Stored items:
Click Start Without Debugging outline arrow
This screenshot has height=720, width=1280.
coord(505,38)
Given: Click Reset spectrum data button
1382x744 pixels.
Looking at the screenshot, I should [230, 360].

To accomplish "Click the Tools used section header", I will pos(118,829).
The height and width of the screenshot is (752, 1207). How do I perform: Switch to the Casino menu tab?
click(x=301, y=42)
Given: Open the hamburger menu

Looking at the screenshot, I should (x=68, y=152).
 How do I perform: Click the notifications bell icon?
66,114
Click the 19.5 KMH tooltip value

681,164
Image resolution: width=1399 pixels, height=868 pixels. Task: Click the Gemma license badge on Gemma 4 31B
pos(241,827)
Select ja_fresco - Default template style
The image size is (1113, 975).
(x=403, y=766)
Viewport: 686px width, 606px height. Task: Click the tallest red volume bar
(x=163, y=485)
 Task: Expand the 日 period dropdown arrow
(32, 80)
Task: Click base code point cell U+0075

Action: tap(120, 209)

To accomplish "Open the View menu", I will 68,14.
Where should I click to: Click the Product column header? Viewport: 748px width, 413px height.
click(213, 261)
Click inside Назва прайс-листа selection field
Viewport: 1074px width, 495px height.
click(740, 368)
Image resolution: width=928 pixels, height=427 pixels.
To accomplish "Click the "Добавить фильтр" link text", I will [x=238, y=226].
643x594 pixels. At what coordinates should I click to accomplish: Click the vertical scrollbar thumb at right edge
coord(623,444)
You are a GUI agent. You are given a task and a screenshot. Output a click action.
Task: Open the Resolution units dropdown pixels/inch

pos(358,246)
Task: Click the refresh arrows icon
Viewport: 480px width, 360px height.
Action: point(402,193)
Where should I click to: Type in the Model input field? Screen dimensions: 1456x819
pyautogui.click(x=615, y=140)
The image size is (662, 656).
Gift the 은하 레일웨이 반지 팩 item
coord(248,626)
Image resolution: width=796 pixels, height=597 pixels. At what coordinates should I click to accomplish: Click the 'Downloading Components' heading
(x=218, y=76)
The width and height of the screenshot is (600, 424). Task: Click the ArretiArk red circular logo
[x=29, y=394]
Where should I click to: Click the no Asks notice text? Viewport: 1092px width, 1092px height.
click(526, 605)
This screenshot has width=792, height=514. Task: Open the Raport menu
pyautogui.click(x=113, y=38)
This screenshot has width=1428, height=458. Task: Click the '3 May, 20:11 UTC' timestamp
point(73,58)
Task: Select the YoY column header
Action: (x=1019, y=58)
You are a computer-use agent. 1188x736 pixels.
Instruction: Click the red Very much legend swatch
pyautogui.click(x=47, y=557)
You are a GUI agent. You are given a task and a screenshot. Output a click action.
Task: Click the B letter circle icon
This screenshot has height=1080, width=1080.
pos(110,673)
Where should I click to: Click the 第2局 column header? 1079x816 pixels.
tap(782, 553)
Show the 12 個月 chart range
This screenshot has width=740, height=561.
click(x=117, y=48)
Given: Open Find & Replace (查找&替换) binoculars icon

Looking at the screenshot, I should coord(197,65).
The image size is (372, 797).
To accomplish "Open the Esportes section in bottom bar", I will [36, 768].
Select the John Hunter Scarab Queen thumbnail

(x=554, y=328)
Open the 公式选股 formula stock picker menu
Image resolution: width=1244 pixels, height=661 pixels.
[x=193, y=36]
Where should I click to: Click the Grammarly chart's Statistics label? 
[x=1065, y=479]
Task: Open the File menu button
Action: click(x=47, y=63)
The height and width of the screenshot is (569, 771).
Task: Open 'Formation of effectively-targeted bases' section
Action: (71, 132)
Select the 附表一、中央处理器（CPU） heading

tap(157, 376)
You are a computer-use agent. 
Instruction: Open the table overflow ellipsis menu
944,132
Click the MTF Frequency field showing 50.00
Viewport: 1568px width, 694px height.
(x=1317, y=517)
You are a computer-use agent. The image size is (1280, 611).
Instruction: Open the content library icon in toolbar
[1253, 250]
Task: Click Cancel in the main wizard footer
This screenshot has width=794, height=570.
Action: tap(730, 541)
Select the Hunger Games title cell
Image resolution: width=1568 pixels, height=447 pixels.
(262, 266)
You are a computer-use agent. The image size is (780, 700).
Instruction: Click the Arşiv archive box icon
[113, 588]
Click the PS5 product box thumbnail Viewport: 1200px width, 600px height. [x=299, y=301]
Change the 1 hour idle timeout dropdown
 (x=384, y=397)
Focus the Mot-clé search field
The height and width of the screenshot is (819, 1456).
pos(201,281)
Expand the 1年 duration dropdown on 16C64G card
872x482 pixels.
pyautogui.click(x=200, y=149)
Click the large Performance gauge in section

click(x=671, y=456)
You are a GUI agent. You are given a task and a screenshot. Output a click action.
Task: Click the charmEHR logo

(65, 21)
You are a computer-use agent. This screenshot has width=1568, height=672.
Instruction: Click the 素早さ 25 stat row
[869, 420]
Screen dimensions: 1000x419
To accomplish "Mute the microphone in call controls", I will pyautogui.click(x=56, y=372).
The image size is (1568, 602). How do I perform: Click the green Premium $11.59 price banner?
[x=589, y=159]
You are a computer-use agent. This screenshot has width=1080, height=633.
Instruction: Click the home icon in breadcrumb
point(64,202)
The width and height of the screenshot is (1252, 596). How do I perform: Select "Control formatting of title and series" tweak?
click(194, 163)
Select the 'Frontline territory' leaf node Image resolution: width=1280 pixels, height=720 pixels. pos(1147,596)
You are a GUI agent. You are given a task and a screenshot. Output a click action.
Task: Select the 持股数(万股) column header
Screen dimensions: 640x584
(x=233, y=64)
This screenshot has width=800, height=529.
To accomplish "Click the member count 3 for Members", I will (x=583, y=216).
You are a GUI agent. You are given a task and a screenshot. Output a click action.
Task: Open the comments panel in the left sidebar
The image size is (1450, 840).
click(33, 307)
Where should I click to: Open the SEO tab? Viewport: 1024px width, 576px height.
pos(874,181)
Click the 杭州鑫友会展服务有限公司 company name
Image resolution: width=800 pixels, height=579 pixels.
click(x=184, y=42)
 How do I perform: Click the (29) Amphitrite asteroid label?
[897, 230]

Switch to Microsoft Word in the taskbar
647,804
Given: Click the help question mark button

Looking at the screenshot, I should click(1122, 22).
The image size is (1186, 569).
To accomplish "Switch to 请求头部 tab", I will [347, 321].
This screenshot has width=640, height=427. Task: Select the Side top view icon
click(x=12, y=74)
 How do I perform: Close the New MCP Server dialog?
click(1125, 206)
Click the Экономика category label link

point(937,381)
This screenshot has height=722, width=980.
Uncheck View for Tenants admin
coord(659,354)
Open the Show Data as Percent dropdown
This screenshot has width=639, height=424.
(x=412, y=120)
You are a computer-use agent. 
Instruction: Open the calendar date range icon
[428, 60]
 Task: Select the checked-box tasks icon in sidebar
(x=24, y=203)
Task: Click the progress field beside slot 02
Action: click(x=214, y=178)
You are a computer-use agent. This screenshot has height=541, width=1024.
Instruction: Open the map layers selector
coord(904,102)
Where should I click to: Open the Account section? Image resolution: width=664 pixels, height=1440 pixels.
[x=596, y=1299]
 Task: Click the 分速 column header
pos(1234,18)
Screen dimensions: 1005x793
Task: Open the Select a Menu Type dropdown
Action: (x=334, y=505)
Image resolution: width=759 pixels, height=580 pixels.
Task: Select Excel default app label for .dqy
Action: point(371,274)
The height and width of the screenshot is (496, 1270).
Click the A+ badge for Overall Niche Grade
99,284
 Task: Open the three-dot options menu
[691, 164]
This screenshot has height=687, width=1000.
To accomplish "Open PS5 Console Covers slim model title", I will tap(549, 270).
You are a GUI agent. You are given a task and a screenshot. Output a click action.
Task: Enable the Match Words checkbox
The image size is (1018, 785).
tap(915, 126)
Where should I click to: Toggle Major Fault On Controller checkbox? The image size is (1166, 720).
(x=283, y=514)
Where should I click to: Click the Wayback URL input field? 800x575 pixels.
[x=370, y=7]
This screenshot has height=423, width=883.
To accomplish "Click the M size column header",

TASK OBJECTIVE
Wherever a line above contains the string "computer", copy that line.

RESPONSE TO THE EXERCISE
You are a computer-use agent. 1188x736 pixels.
You are a computer-use agent. 
You are a computer-use agent. The image size is (1280, 611).
You are a computer-use agent. The image size is (780, 700).
You are a computer-use agent. This screenshot has width=1568, height=672.
You are a computer-use agent. This screenshot has width=1080, height=633.
You are a computer-use agent. 
You are a computer-use agent. This screenshot has height=541, width=1024.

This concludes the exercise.